Hard drive occupation prediction with R – part 3 – Predicting future ranges

(This article was first published on Avulsos by Penz - Articles tagged as R , and kindly contributed to R-bloggers)

On the second article, we saw how to use a Monte
Carlo simulation generate sample of disk space delta for future dates and
calculate the distribution probability of zeroing free space in the future.

In this article, we will see how we can plot the evolution of predicted
distribution for the occupied disk space. Instead of answering que question “how
likely is that my disk space will zero before date X?,” we will answer
“how much disk space will I need by date X, and with what probability?”

The input data

This file has the dataset we will use as example. It’s
the same we used in the second part. The graph below shows it:

We now import this data into R:

  
  duinfo <- read.table('duinfospike.dat',
  		colClasses=c("Date","numeric"),
  		col.names=c("day","usd"))
  attach(duinfo)
  totalspace <- 450000
  today <- tail(day, 1)
  

We then build our simulations for the next 4 months:

  # Number of Monte Carlo samples
  numsimulations <- 10000
  
  # Number of days to simulate
  numdays    <- 240
  
  # Simulate:
  simulate <- function(data, ndays) {
  	delta <- diff(data)
  	dssimtmp0 <- replicate(numsimulations, tail(data, 1))
  	dssimtmp  <- dssimtmp0
  	f <- function(i) dssimtmp <<- dssimtmp + replicate(numsimulations, sample(delta, 1, replace=TRUE))
  	cbind(dssimtmp0, mapply(f, seq(1, ndays)))
  }
  dssim <- simulate(usd, numdays)
  
  # Future days:
  fday <- seq(today, today+numdays, by='day')
  

Visualizing the possible scenarios

What king of data have we built in our simulations?
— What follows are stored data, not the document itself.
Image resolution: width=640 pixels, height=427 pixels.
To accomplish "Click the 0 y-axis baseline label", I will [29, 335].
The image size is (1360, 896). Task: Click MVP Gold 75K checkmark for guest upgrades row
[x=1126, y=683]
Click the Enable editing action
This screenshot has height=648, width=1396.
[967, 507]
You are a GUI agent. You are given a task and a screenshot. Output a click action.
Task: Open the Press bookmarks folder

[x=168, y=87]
Each simulation is
built by sampling from the delta samples and adding to the current disk space
for each day in the simulated period. We can say that each individual simulation
is a possible scenario for the next 4 months. The graph bellow shows the
first 5 simulations:

  plot(fday, dssim[1,], ylim=c(min(dssim[1:5,]), max(dssim[1:5,])), ylab='usd', xlab='day', xaxt='n', type='l')
  axis.Date(1, day, at=seq(min(fday), max(fday), 'week'), format='%F')
  lines(fday, dssim[2,])
  lines(fday, dssim[3,])
  lines(fday, dssim[4,])
  lines(fday, dssim[5,])
  abline(h=totalspace, col='gray')

From this graph we can clearly see that the range of possible values for the
used disk space grows with time. All simulations start with the same value – the
used disk space for today – and grow apart as we sample from the delta pool.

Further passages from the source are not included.